# Objective:
Copy the items verbatim, from the line containing "826x467 pixels." through the end of the items.

[Dataset records]
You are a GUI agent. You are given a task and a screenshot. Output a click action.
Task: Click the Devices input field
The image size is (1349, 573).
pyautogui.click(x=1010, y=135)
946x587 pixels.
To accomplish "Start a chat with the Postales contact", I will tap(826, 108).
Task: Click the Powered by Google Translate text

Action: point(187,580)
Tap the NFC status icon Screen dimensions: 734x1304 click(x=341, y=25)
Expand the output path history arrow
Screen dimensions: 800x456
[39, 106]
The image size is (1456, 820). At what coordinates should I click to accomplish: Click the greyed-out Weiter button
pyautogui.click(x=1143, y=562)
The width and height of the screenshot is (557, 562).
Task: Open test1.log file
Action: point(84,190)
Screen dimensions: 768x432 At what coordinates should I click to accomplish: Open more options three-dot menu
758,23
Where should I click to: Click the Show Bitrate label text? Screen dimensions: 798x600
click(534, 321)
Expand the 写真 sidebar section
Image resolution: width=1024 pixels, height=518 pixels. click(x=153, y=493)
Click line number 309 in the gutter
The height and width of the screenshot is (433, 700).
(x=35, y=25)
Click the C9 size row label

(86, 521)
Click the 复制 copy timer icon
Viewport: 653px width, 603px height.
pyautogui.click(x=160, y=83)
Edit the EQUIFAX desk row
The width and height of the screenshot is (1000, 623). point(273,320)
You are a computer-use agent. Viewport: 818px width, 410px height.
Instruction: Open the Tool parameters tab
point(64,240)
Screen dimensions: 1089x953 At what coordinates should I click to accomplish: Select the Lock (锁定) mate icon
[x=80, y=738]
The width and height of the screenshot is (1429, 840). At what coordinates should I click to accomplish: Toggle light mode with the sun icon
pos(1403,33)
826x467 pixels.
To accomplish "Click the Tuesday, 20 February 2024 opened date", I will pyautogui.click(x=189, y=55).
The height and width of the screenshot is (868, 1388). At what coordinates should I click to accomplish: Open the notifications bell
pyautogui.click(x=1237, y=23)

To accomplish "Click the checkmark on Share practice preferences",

# Exercise answer:
826x467 pixels.
To accomplish "Click the Tuesday, 20 February 2024 opened date", I will pyautogui.click(x=189, y=55).
The height and width of the screenshot is (868, 1388). At what coordinates should I click to accomplish: Open the notifications bell
pyautogui.click(x=1237, y=23)

To accomplish "Click the checkmark on Share practice preferences",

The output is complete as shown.